Phew, what a rush! This one was pulled in through tiredness and exhaustion. (I’m too stubborn to give in.)
This is part fifteen of my Describli-prompt inspired series. Part 17 here next week. 🙂
Lena left the bridge. The sensors had tracked Leo as far as they could with limited power. Now all she could do was wait. So to distract herself, she went to the infirmary room to see how Zinna and their “guest” were getting on.
Zinna was reading something on her tablet. It was an old model, one she’d bought second or even third hand years ago. “Anything interesting?” Lena asked.
Zinna looked up. “Looking through the encyclopedias. Learning all sorts about mountains. Nothing useful yet though. But if I had access to the StarCircuit….”
“Don’t even think about hacking it. You remember what happened last time as well as I do. We were lucky to get away with it.”
“I know, but it should be open to anyone anyway. Not just the Elites.”
Lena held her hands up. “Complete agreement here. But the law’s the law. And that one’s hard to break and get away with.”
Zinna sighed as she put her tablet down on the surface behind her. As frustrating as it was, she knew Lena was right.
Lena turned her attention to the still-sleeping man. “Any more activity?”
“No,” Zinna said, the word sharp with her frustration. “I still think that what he said’s important. I just need to figure it out.” She picked up her tablet again and began to browse. “There has to be something.”
Lena sat down on one of the chairs at the side of the room and thought through her store of knowledge. Beyond the mountains. What was beyond the mountains? And which mountains? There were countless mountain ranges on the known planets. Had he meant the ones on Earth? If he had, then there was nothing they could do. Earth was long gone in her time and she didn’t have the first idea about how to get back again.
She approached it from a different angle. The man worked for the blue-lipped woman. But what species was he? What species was she? He looked human, but there was something slightly off, something she couldn’t quite put her finger on.
She got up and examined him. Zinna looked up over the top of her tablet again.
“What are you doing?”
“Trying to work out what species he is.”
“Oh.” Zinna got up and joined her visual scrutiny. “Why?”
“Because it might give me an idea as to which mountains he meant.”

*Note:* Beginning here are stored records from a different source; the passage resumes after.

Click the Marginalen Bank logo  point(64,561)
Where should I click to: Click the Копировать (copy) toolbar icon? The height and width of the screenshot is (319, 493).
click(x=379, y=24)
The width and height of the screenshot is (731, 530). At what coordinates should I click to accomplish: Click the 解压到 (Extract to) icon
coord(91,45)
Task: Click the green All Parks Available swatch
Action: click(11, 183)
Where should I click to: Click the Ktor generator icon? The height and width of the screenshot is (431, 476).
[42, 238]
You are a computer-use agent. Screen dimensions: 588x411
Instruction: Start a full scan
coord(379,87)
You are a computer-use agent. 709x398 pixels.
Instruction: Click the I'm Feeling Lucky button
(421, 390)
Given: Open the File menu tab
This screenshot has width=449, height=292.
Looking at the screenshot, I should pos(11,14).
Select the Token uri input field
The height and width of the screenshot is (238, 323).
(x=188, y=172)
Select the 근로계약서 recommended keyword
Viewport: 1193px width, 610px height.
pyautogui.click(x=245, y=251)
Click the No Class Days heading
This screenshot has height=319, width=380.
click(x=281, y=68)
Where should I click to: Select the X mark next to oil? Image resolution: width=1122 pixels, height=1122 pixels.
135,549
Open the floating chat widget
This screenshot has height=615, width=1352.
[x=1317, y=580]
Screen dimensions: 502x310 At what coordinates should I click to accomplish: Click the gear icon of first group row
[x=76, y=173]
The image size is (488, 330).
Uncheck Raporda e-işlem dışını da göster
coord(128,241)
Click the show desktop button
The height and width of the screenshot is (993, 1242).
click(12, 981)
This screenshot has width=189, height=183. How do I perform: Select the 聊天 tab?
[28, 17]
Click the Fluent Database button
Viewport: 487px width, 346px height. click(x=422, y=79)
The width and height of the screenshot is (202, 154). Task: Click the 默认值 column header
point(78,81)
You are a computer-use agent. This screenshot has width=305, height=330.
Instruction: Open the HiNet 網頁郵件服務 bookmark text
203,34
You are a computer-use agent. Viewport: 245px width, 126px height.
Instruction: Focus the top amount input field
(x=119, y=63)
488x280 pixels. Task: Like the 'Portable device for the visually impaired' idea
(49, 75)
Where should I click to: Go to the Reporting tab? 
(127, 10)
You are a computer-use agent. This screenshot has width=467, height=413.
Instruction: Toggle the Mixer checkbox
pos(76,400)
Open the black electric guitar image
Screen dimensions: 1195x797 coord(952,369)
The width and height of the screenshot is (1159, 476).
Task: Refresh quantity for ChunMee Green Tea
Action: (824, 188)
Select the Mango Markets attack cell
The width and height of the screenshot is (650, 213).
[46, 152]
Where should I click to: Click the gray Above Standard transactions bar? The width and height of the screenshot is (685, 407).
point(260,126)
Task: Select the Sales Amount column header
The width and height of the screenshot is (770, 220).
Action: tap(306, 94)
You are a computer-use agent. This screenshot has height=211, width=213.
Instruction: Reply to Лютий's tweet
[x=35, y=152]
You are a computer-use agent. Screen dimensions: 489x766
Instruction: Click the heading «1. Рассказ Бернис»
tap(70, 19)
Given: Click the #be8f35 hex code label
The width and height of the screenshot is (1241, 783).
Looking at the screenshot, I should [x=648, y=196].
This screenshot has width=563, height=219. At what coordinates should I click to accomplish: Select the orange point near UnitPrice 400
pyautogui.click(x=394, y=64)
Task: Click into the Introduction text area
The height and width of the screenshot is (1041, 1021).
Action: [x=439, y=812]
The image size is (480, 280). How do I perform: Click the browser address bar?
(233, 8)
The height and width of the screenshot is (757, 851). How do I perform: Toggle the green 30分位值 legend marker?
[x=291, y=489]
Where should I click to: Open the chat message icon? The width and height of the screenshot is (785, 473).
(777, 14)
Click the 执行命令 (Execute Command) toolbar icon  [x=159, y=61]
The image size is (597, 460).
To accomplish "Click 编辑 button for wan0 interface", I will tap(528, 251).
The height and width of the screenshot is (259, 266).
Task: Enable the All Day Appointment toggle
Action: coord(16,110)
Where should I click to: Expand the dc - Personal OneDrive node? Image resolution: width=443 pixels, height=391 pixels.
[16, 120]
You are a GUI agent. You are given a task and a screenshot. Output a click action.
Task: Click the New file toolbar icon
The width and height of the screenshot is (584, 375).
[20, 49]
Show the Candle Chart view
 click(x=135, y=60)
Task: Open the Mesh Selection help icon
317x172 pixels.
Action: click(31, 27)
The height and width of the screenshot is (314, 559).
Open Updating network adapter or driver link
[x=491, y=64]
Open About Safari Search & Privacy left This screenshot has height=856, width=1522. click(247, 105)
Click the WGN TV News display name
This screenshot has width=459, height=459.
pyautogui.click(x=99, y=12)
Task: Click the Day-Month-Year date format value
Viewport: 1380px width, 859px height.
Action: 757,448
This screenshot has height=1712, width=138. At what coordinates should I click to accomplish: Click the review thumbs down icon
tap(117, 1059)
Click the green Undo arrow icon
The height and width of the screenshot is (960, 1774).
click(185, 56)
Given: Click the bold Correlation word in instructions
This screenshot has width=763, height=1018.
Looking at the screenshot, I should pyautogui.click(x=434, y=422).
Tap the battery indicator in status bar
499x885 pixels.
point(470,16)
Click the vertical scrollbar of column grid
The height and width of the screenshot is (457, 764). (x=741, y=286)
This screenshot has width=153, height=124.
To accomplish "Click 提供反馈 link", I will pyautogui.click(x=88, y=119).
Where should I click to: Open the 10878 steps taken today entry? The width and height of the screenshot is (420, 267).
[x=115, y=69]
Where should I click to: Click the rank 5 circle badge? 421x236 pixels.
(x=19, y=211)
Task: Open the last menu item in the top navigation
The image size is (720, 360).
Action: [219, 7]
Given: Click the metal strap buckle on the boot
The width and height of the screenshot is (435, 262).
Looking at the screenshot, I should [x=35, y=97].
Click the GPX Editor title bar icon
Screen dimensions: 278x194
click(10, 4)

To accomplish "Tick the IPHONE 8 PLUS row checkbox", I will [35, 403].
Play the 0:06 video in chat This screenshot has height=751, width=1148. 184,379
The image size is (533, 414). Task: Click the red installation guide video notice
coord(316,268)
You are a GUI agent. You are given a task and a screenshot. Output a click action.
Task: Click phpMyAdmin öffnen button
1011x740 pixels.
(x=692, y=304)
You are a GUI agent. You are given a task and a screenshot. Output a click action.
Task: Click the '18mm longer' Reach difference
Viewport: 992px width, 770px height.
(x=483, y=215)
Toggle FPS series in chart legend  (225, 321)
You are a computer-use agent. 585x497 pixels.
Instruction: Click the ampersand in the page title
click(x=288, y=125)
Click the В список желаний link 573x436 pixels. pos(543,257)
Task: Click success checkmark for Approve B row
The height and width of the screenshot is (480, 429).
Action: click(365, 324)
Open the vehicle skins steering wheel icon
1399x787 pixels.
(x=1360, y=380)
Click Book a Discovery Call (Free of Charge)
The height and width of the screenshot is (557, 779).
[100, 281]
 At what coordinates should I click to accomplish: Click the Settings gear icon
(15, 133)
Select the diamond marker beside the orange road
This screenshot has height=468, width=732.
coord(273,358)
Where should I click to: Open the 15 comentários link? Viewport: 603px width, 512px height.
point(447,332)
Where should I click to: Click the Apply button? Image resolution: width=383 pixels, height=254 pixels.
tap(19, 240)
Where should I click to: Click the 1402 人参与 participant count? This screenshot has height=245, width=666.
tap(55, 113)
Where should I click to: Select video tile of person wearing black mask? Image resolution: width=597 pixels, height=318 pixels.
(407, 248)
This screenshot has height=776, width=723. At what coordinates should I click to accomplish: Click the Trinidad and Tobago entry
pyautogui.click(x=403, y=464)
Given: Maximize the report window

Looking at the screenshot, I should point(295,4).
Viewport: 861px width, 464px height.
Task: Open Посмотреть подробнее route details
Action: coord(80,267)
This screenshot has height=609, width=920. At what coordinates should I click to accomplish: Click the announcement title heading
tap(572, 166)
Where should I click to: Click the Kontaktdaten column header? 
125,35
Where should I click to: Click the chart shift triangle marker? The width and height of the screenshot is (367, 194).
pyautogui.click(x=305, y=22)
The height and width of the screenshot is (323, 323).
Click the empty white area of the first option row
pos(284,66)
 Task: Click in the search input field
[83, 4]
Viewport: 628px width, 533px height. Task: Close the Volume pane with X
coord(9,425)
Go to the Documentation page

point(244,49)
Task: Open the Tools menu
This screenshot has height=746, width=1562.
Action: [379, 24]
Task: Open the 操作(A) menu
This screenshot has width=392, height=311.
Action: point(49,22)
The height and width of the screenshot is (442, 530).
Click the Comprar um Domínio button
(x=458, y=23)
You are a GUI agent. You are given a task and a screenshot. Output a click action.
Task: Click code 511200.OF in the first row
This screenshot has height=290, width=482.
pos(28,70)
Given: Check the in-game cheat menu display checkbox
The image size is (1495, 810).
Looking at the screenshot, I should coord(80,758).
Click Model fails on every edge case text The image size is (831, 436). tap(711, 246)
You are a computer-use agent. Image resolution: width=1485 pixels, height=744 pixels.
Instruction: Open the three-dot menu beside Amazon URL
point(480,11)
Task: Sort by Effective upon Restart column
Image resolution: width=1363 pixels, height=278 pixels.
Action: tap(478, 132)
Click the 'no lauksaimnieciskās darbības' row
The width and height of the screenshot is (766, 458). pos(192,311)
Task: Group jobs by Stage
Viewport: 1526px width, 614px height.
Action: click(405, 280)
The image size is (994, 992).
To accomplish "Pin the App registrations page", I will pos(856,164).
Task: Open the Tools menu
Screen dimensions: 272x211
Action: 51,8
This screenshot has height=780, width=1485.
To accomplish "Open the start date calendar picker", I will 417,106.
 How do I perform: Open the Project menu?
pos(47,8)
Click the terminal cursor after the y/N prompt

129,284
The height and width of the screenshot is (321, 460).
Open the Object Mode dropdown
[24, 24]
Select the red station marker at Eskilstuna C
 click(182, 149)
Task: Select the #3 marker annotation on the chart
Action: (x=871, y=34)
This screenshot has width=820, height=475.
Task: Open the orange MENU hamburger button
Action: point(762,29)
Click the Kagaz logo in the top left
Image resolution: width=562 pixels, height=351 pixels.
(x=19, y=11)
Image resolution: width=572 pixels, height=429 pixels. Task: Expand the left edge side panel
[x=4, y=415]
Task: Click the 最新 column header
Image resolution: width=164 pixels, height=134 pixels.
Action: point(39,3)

“You don’t think the ones on Earth?”
“I don’t know. I don’t seem to think it’s that likely. After all what connection does he have to Earth if he’s not human? As far as I know, none of the blue-lipped woman’s workers were ever down there. They stayed on the ship. That’s why she needed us to get the delat for her.”
“I see what you mean. He could be referencing his home world.”
She lifted his left hand, and finally saw something that gave her a clue. A small mark on the inside of his wrist marked him out as one of the Garlen colonists. She showed Zinna.
“So he is human,” she muttered.
Lena said, “Sort of. The Garlens colonised their planet so long ago that some of their physiology changed to cope with the conditions. They’re classed as a sub-race of human now.”
“Ah. So does that give any ideas about the mountains?”
Lena laid the man’s hand back down and thought through what she knew about the Garlens.
A light went on in her mind, and everything dropped into place. “Of course! There was rumoured to be a rich deposit of minerals under one of the big mountain ranges of Garlen. I bet there’s delat there and the blue-lipped woman wants it – maybe that’s even why this man was shot. Maybe the idea of her destroying his home to get what she wanted was too much for him!”
Zinna raised her eyebrows. “That sounds more like fiction than reality.”
Lena was indignant. “What? Why?”
“Because the people working for the blue-lipped woman are a species all of their own. What was this man doing there? Is he even one of hers?”
“You said it yourself, he’s wearing one of her uniforms.”
“True. But there could be many reasons for that. A prisoner they turned? A spy? That’s more realistic than noble sacrifice.”
Lena folded her arms. “Maybe to you.”
Zinna didn’t say anything else.
So Lena put her hands on the edge of the bed and said, “Either way, you said what he said was significant. And if I’m right about the delat deposit on Garlen, and the blue-lipped woman gets hold of it, it could be the end of this galaxy, or maybe more. We have to stop her.”
“And we do that how with no fuel?”
“Well, we’ll have to wait for Leo to come back…but we have to do something. She turned to leave, to get back to the bridge. “I’m going to see if I can get a message to Tang. He has to know about this.”
Zinna’s sigh followed her from the room. But she refused to be ignored on this. She was right. At least about needing to get to Galen. Better safe than sorry.
This week’s prompt: End of a galaxy.